-- Data for this exercise follows --

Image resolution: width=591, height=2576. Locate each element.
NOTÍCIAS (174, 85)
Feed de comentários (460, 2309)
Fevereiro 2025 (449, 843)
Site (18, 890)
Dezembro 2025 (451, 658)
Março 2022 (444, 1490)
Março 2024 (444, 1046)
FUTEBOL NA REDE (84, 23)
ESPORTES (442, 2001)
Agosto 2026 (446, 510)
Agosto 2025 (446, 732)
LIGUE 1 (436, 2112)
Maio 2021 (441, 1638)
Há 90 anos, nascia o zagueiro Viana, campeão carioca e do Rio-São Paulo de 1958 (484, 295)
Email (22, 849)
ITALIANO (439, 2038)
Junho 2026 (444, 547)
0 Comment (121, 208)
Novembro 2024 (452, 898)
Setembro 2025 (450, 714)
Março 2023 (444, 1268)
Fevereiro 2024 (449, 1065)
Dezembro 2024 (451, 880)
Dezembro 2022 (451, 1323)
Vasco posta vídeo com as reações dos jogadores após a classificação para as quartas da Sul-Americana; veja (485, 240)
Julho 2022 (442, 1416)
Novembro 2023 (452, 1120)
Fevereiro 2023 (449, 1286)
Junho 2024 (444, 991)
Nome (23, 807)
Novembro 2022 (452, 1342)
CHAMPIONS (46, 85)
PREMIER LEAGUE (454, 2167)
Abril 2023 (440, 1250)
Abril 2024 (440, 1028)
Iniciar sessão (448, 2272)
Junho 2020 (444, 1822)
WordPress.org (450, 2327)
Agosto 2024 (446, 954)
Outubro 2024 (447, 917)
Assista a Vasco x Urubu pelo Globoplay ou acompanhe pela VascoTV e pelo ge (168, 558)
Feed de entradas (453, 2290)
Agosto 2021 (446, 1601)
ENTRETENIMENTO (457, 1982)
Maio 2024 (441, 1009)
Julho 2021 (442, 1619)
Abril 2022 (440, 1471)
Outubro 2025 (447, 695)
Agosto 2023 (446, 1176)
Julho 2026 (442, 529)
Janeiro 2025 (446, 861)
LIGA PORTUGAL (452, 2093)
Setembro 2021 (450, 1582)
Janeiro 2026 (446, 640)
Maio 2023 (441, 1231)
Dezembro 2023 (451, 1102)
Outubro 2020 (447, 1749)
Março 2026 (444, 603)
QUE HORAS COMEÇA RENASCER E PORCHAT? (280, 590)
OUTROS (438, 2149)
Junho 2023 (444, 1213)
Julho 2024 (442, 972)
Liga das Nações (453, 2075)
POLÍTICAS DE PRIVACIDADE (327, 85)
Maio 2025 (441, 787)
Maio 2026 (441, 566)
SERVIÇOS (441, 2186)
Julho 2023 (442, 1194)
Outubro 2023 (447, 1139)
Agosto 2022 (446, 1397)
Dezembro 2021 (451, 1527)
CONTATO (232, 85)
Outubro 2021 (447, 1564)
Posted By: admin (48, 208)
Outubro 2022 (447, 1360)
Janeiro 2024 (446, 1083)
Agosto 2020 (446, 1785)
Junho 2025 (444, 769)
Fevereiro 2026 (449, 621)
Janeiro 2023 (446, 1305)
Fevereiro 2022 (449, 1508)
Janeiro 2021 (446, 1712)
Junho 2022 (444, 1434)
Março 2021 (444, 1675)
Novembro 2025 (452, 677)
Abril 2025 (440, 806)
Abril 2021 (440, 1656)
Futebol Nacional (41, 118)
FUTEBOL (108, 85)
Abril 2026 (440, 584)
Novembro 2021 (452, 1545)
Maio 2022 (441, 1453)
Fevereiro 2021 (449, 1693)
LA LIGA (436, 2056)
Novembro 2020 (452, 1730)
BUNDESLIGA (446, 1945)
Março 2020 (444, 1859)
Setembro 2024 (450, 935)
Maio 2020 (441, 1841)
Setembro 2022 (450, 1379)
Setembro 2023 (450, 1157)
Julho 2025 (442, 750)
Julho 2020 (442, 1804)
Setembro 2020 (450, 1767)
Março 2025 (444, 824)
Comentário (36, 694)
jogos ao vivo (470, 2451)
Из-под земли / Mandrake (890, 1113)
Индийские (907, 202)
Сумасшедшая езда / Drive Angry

-- Data for this exercise concluded --

-- What you will do --
Each line in the entries above, starting at the line with "Novembro 2024 (452, 898)" and ending at the line with "Nome (23, 807)", is to be printed exactly, and only those lines.

-- Solution --
Novembro 2024 (452, 898)
Setembro 2025 (450, 714)
Março 2023 (444, 1268)
Fevereiro 2024 (449, 1065)
Dezembro 2024 (451, 880)
Dezembro 2022 (451, 1323)
Vasco posta vídeo com as reações dos jogadores após a classificação para as quartas da Sul-Americana; veja (485, 240)
Julho 2022 (442, 1416)
Novembro 2023 (452, 1120)
Fevereiro 2023 (449, 1286)
Junho 2024 (444, 991)
Nome (23, 807)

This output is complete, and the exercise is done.